*GIVEN TASK A*
Set down everything from "Yesterday's program was" down to "of the boys." in the article about Lewes Boys' Grammar School, word for word.

*SOURCE TEXT*

----

Evening Argus, May 22nd 1969

"The school that didn't quite make it"

Lewes Boys' Grammar School, whose first pupils in 1930 used to sing the Harrow song "Forty Years On" on special occasions because one of the earliest governors was an Old Harrovian, loses its separate identity this year after 39 years.

The Final Speech Day At the school's final speech day yesterday, Mr Edward Wynter, one of the 140 founder pupils and now headmaster of Haywards Heath Grammar School, told a packed hall of boys, staff and parents: "We sang 'Forty Years On' at every occasion like this. It seems sad, really, that we shall not quite reach those 40 years."

"Those who were present when the school opened on September 29th 1930, did not think the life of the school would be 39 years. We were made aware that we were in at the beginning of an institution which would have the same signifigance for Lewes as the great old grammar schools had to their own towns. But changes occur and this was not to be" added Mr Wynter. The school is to merge with the Girls' Grammar School and Lewes Secondary Modern School to form the Lewes Priory School on comprehensive lines.

Yesterday's program was nostalgic. A school photograph of the 1931 boys stood in the school entrance side by side with a picture of today's pupils taken last Wednesday. Mr Wynter looked at the 38-year-old photo and was able to name all but a few of the boys.

----

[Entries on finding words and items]
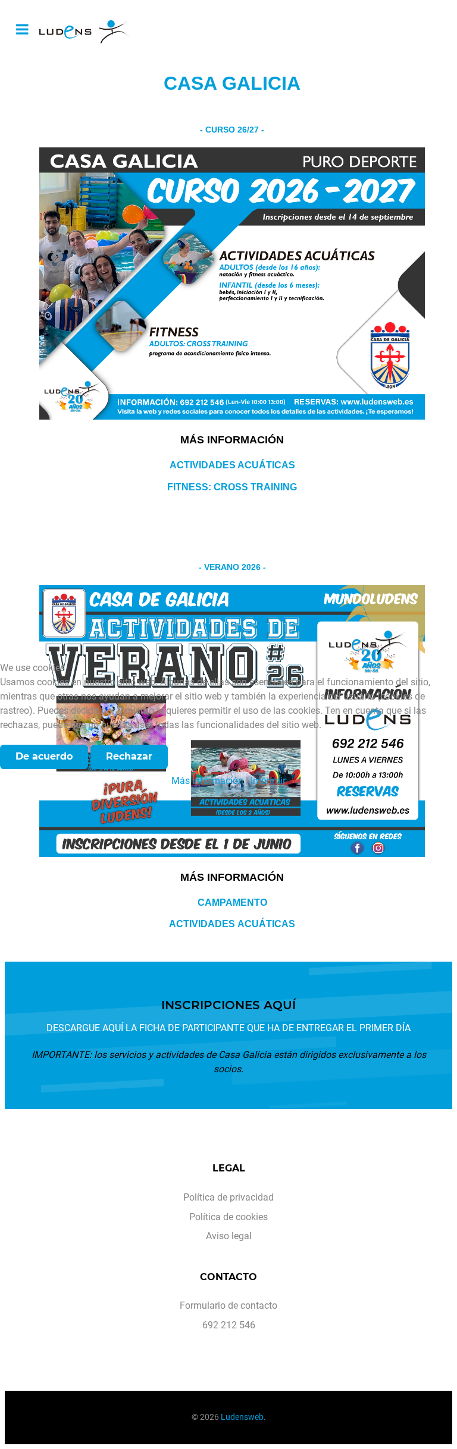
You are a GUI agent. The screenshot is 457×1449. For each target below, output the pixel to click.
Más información (207, 780)
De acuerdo (44, 756)
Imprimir (268, 780)
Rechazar (129, 756)
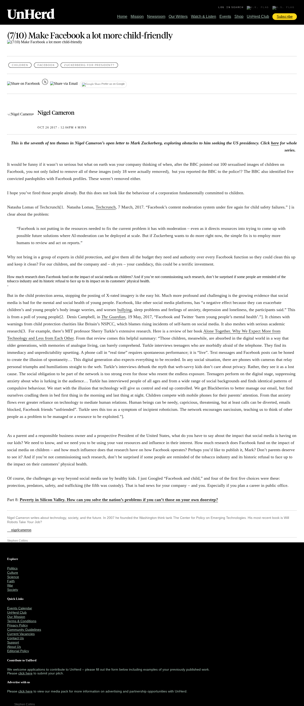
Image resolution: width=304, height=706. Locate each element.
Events (225, 16)
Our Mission (16, 617)
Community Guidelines (24, 629)
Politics (12, 568)
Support (13, 642)
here (275, 143)
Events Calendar (19, 608)
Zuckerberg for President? (89, 65)
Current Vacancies (21, 634)
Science (13, 577)
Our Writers (178, 16)
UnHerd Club (258, 16)
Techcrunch (106, 207)
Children (20, 65)
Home (122, 16)
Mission (137, 16)
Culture (12, 572)
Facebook (46, 65)
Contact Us (15, 638)
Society (12, 590)
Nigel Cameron (56, 112)
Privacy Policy (17, 625)
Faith (11, 581)
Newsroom (156, 16)
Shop (238, 16)
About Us (14, 647)
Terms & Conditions (21, 621)
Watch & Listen (203, 16)
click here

----

*GIVEN TASK B*
From the records, extract everything from the line that contains "Community Guidelines (24, 629)" down to the end of the records, both ends included, and repeat those lines exactly.

*WRITTEN REPLY A*
Yesterday's program was nostalgic. A school photograph of the 1931 boys stood in the school entrance side by side with a picture of today's pupils taken last Wednesday. Mr Wynter looked at the 38-year-old photo and was able to name all but a few of the boys.

*WRITTEN REPLY B*
Community Guidelines (24, 629)
Politics (12, 568)
Support (13, 642)
here (275, 143)
Events Calendar (19, 608)
Zuckerberg for President? (89, 65)
Current Vacancies (21, 634)
Science (13, 577)
Our Writers (178, 16)
UnHerd Club (258, 16)
Techcrunch (106, 207)
Children (20, 65)
Home (122, 16)
Mission (137, 16)
Culture (12, 572)
Facebook (46, 65)
Contact Us (15, 638)
Society (12, 590)
Nigel Cameron (56, 112)
Privacy Policy (17, 625)
Faith (11, 581)
Newsroom (156, 16)
Shop (238, 16)
About Us (14, 647)
Terms & Conditions (21, 621)
Watch & Listen (203, 16)
click here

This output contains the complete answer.